Problem description → Below are several entries. Transcribe exactly those lines that fall from the one with "Manufacturing (117, 2309)" through the one with "Cookie policy (382, 2310)", end lines included.

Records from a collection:
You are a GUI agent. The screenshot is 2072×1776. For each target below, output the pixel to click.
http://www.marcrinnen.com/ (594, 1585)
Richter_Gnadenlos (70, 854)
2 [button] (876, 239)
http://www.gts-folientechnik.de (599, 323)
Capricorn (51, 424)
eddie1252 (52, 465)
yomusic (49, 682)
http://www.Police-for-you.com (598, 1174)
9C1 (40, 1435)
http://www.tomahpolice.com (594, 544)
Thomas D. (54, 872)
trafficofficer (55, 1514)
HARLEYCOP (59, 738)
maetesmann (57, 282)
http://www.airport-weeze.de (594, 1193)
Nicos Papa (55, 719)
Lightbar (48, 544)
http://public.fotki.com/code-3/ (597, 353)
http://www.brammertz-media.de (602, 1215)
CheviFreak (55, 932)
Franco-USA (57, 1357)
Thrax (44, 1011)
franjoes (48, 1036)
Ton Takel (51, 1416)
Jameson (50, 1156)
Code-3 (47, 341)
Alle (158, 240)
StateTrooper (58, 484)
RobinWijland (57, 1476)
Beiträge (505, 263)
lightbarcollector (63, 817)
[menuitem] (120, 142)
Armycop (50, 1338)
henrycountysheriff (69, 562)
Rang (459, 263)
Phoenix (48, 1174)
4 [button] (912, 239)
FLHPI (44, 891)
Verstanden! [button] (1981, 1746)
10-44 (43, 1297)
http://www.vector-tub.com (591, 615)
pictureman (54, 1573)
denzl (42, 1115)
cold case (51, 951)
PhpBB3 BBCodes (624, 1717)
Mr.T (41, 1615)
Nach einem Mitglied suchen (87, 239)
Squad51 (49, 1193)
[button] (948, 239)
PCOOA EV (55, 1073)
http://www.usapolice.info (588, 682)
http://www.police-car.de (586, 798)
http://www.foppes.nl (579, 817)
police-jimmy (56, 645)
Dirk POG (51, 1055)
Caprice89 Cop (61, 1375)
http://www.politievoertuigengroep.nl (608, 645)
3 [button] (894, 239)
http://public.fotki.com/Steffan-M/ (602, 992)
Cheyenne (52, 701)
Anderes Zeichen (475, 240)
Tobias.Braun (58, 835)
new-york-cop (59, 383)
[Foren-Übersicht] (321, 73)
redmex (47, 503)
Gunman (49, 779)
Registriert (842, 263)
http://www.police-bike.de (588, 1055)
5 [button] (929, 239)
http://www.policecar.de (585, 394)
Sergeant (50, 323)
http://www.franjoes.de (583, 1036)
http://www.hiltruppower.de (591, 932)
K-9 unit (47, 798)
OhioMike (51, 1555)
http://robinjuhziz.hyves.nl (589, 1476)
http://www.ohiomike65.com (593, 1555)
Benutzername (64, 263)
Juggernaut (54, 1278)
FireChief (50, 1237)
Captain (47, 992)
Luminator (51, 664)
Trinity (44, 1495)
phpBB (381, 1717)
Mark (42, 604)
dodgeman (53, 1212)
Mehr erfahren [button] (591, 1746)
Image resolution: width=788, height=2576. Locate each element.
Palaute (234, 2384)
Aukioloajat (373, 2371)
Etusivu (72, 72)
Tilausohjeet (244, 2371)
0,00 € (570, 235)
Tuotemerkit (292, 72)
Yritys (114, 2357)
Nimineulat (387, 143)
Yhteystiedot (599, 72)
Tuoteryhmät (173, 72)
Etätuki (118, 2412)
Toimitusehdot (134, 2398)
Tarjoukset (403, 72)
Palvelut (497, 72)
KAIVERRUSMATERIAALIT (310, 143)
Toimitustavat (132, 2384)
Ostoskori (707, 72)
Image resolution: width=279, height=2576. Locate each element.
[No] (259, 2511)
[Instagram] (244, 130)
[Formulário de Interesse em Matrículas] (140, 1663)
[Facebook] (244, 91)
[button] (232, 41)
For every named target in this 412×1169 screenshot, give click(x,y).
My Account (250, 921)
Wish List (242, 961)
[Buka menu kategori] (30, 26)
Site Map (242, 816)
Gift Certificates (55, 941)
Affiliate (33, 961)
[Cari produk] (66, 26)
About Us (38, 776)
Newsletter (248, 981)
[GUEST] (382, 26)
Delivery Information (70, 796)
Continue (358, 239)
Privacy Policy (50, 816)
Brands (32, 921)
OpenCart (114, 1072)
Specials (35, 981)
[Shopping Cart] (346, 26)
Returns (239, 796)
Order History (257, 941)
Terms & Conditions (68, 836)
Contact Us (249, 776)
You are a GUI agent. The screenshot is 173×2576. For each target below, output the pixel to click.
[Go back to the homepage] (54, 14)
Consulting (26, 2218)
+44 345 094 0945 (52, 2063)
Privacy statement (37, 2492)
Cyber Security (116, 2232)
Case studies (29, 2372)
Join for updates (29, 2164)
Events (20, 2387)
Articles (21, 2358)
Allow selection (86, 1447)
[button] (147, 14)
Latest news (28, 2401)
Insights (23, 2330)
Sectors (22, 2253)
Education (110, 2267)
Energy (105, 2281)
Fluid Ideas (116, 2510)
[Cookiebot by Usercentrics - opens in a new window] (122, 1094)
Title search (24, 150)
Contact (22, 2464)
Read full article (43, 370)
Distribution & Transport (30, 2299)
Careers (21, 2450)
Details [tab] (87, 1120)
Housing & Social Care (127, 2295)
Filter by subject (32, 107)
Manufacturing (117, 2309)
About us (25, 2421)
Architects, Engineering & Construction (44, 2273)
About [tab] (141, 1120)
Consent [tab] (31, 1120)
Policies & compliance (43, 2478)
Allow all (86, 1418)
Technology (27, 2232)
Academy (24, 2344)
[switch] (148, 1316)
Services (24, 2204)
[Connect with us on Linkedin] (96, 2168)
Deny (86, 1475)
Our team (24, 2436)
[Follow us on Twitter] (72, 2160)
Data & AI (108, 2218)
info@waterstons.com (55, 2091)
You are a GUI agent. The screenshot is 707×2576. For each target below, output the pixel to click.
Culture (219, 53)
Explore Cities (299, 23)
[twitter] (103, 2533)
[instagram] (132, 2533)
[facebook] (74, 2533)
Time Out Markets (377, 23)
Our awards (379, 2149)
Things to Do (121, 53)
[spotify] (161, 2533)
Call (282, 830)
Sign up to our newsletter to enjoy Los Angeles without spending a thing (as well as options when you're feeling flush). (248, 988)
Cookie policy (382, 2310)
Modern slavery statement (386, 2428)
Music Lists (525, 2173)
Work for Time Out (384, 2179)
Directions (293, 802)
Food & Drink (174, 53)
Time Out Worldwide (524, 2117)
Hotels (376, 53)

Written reply →
Manufacturing (117, 2309)
About us (25, 2421)
Architects, Engineering & Construction (44, 2273)
About [tab] (141, 1120)
Consent [tab] (31, 1120)
Policies & compliance (43, 2478)
Allow all (86, 1418)
Technology (27, 2232)
Academy (24, 2344)
[switch] (148, 1316)
Services (24, 2204)
[Connect with us on Linkedin] (96, 2168)
Deny (86, 1475)
Our team (24, 2436)
[Follow us on Twitter] (72, 2160)
Data & AI (108, 2218)
info@waterstons.com (55, 2091)
You are a GUI agent. The screenshot is 707×2576. For each target below, output the pixel to click.
Culture (219, 53)
Explore Cities (299, 23)
[twitter] (103, 2533)
[instagram] (132, 2533)
[facebook] (74, 2533)
Time Out Markets (377, 23)
Our awards (379, 2149)
Things to Do (121, 53)
[spotify] (161, 2533)
Call (282, 830)
Sign up to our newsletter to enjoy Los Angeles without spending a thing (as well as options when you're feeling flush). (248, 988)
Cookie policy (382, 2310)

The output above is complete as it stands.